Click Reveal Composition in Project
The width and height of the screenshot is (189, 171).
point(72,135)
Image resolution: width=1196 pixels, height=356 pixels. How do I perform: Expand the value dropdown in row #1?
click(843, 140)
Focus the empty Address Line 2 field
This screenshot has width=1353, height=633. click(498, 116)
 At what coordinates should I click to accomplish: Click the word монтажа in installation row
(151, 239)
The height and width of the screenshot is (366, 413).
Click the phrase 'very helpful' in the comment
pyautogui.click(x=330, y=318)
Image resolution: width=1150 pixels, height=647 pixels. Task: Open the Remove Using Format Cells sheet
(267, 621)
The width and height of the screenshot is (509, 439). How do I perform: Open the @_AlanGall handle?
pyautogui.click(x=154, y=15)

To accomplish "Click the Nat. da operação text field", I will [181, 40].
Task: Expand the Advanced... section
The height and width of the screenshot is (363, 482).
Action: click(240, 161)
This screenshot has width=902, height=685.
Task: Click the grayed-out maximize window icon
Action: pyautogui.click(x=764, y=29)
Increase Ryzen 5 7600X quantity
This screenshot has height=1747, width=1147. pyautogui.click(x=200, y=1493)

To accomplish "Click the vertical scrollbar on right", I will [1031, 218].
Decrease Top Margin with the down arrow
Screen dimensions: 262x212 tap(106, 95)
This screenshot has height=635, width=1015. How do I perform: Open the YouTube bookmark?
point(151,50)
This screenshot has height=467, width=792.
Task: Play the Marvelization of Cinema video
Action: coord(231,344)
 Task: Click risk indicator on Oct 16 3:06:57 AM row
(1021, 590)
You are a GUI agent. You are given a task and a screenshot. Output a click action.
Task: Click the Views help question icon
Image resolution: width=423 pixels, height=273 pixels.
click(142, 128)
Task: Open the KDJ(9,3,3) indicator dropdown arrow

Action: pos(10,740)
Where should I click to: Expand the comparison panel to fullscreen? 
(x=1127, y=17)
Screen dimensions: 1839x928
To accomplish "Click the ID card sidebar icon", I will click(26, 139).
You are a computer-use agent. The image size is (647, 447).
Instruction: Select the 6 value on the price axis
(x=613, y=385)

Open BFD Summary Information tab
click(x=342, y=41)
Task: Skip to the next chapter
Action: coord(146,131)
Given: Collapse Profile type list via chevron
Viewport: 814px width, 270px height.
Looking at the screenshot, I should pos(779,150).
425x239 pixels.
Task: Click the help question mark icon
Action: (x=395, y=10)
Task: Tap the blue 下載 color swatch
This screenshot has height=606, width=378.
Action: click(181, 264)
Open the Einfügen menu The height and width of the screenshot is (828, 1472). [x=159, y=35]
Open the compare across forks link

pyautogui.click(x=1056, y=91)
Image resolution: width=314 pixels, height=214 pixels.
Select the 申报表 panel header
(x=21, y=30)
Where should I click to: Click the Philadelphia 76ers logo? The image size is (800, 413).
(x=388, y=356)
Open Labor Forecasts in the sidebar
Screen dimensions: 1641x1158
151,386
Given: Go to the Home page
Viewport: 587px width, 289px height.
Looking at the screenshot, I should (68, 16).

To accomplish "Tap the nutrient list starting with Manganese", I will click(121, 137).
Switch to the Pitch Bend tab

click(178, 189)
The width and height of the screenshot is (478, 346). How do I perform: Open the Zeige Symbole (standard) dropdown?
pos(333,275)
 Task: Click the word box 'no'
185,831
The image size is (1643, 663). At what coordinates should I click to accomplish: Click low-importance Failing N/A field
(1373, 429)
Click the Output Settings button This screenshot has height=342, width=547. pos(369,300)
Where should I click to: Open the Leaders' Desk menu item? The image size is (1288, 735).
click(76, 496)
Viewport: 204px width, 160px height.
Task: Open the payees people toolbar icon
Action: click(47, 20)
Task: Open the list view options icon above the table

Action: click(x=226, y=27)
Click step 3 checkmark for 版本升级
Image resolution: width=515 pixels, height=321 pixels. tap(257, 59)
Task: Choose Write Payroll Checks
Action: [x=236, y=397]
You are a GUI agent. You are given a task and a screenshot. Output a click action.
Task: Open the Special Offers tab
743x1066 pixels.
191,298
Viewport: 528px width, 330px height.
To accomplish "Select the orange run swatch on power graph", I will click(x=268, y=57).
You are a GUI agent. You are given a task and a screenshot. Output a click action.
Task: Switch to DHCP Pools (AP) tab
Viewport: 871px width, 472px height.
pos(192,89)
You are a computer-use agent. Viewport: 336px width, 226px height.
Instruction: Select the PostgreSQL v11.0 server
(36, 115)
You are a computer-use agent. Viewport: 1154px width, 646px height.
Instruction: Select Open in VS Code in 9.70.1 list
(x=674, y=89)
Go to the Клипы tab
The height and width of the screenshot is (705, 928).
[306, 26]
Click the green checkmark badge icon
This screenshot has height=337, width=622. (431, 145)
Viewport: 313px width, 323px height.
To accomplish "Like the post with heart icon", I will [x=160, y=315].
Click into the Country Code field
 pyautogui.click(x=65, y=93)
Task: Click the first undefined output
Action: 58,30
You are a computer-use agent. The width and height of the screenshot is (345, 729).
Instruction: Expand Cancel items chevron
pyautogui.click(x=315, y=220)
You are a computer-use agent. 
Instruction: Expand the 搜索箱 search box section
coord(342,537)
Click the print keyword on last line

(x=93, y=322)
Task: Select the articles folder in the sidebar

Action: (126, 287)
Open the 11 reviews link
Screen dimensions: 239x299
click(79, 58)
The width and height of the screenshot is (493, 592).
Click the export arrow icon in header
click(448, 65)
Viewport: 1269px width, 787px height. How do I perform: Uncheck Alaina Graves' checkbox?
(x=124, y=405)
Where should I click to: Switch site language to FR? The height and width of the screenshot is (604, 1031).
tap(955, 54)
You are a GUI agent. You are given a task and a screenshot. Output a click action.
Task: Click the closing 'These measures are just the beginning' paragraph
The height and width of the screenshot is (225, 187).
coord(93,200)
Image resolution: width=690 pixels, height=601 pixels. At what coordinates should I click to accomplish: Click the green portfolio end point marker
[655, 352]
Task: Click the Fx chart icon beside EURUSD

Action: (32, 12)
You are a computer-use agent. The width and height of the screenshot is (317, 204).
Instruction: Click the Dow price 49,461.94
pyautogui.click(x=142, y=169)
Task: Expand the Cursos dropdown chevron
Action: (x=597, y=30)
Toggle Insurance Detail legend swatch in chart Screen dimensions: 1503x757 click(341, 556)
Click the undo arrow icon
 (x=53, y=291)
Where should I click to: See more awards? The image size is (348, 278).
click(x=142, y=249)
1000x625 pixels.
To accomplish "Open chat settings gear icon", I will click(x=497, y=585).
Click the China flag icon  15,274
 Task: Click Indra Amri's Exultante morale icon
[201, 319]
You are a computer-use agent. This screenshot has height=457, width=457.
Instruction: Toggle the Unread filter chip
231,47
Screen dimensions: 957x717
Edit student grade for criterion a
---*---
§ **Task description**:
How many lines in this material contain the string "swatch"? Only the number is wanted.

§ **Response for this exercise**:
3